Background: Prostate cancer is rapidly increasing in Korea and professional societies have requested adding prostate specific antigen (PSA) testing to the National Cancer Screening Program (NCSP), but this started a controversy in Korea and neutral evidence on this issue is required more than ever. The purpose of this study was to provide economic evidence to the decision makers of the NCSP. Materials and Methods: A cost-utility analysis was performed on the adoption of PSA screening program among men aged 50-74-years in Korea from the healthcare system perspective. Several data sources were used for the cost-utility analysis, including general health screening data, the Korea Central Cancer Registry, national insurance claims data, and cause of mortality from the National Statistical Office.

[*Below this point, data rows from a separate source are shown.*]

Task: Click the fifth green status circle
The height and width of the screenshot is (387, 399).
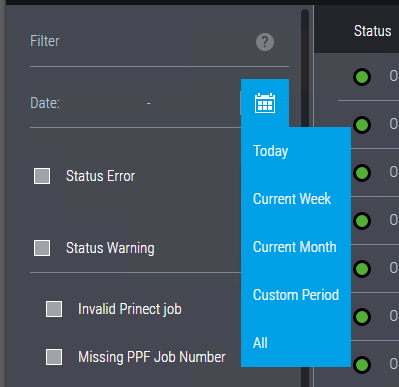Action: pos(362,269)
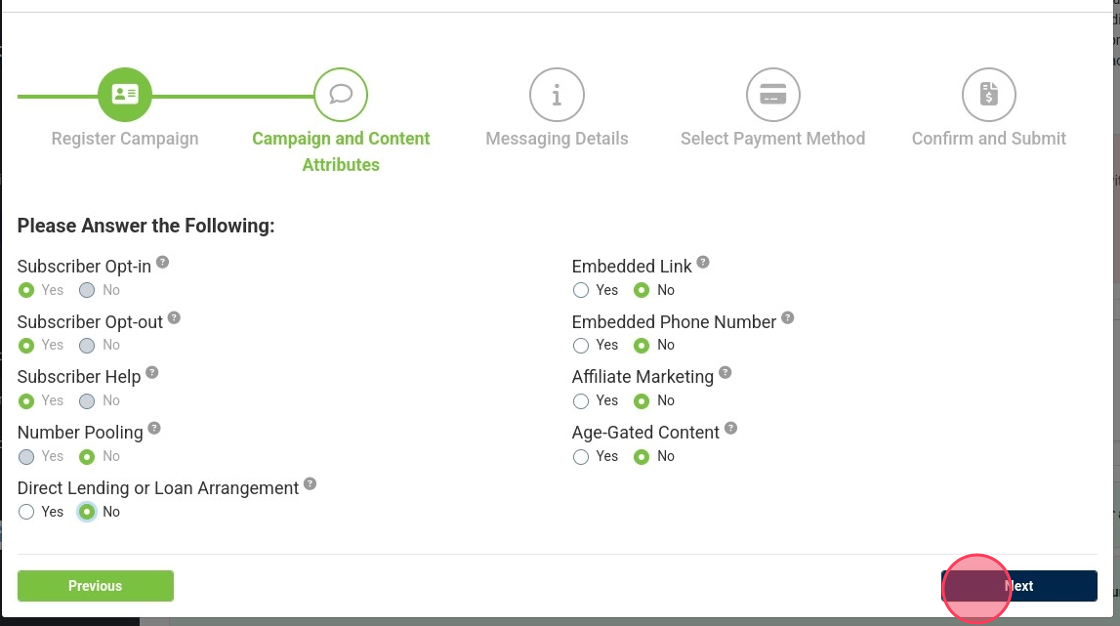1120x626 pixels.
Task: Open help tooltip for Subscriber Opt-in
Action: coord(163,262)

To solicit the utility index of prostate cancer, a face-to-face interview for typical men aged 40 to 69 was conducted using a Time-Trade Off method. Results: As a result, the increase of effectiveness was estimated to be very low, when adopting PSA screening, and the incremental cost effectiveness ratio (ICER) was analyzed as about 94 million KRW. Sensitivity analyses were performed on the incidence rate, screening rate, cancer stage distribution, utility index, and treatment costs but the results were consistent with the base analysis. Conclusions: Under Korean circumstances with a relatively low incidence rate of prostate cancer, PSA screening is not cost-effective. Therefore, we conclude that adopting national prostate cancer screening would not be beneficial until further evidence is provided in the future.